In addition, each class contains two methods:

// Method added to force the compiler to think that the variables are set

public void set(int a, string b, DataSet c, DataSet d, string e)
{
    varA = a;
    varB = b;
    varC = c;
    varD = d;
    varE = e;
}

// Method added to force the compiler to think that the variables are used

public void print()
{
    Console.WriteLine("This is class {0}", this.ToString());
    Console.WriteLine("varA is {0}", varA);
    Console.WriteLine("varB is {0}", varB);
    Console.WriteLine("varC is {0}", varC);
    Console.WriteLine("varD is {0}", varD);
    Console.WriteLine("varE is {0}", varE);
}

The above methods are never called, they are designed to fool the compiler into believing that the variables are set and read. If the compiler believes variables are unused, it is allowed to optimize away the variables. If the compiler ignores the variables, the whole test is useless. To measure the impact of initialization on method calls, I created two static methods:

/// <summary>

/// Method to measure uninitialized local variables execution time

/// </summary>

static int methodUnInit(string s, DataSet d, int i)
{
    // Declare local variables

    string var1;
    string var2;
    string var3;
    DataSet var4;
    DataSet var5;
    DataSet var6;
    int var7;
    int var8;
    int var9;
    
    ...
}


/// <summary>

/// Method to measure initialized local variables execution time

/// </summary>

static int methodInit(string s, DataSet d, int i)
{
    // Declare local variables

    string var1 = null;
    string var2 = null;
    string var3 = null;
    DataSet var4 = null;
    DataSet var5 = null;
    DataSet var6 = null;
    int var7 = 0;
    int var8 = 0;
    int var9 = 0;
    
    ...
}

The body of both methods is identical:

    ...
    
    // Fool compiler to think variables are set

    var1 = s;
    var2 = s;
    var3 = s;
    var4 = d;
    var5 = d;
    var6 = d;
    var7 = i;
    var8 = i;
    var9 = i;

    // Fool compiler to think variables are used

    if ((null != var1) && (null != var2) && (null != var3)
        && (null != var4) && (null != var5) && (null != var6)
        && (0 != var7) && (0 != var8) && (0 != var9)) 
    {
        var9 = 0;
    }

    return var9;
}

I had to add the setting and use code to force the compiler not to ignore the variables. Note that the above code results in double initialization for the second method, but initialization impact is what we are here to measure.

The test harness

The test class does the following:

• Pre-allocates the test result containers.
• Explicitly performs garbage collection (by calling GC.Collect()) before executing each test. Explicit garbage collection is used to minimize the effect of garbage collection on the time (and performance) measurements.
• Loop
  • Randomly decides which test to run.
  • Runs the selected test and stores the result.
• Once testing is complete, calculates the average performance for each test based on the collected data.

Why introduce randomness into the test?

If the test harness was to always perform the tests in a certain order, the order of execution might affect the measured performance. For some reason, performing test A and then B and then C always resulted in lower performance on the B test as compared to running A then C then B.

To avoid order problems, the test harness randomly chooses which test to perform. As the random distribution used is uniform, each test is as likely to be executed as any other test. Given enough repetitions, each test is executed (on average) about the same number of times.

The test harness testABC() method executes 300 tests, randomly deciding at each iteration which test to run.

■ PROVIDED MATERIAL
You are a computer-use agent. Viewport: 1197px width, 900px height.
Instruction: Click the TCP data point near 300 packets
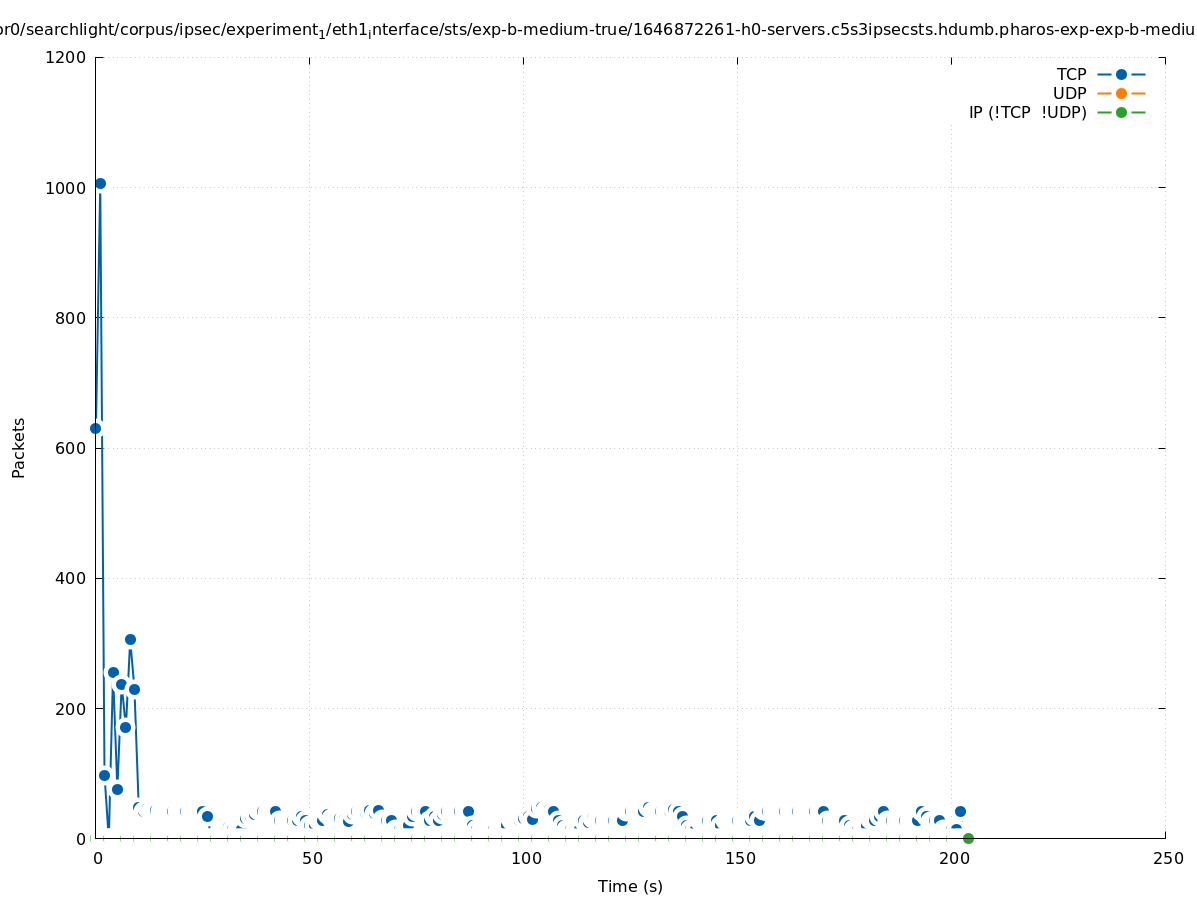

■ BRIEF
In the excerpt on measuring local variable initialization, why does the test class call GC.Collect() before each test?

■ ANSWER TO THE EXERCISE
To minimize the effect of garbage collection on the time and performance measurements.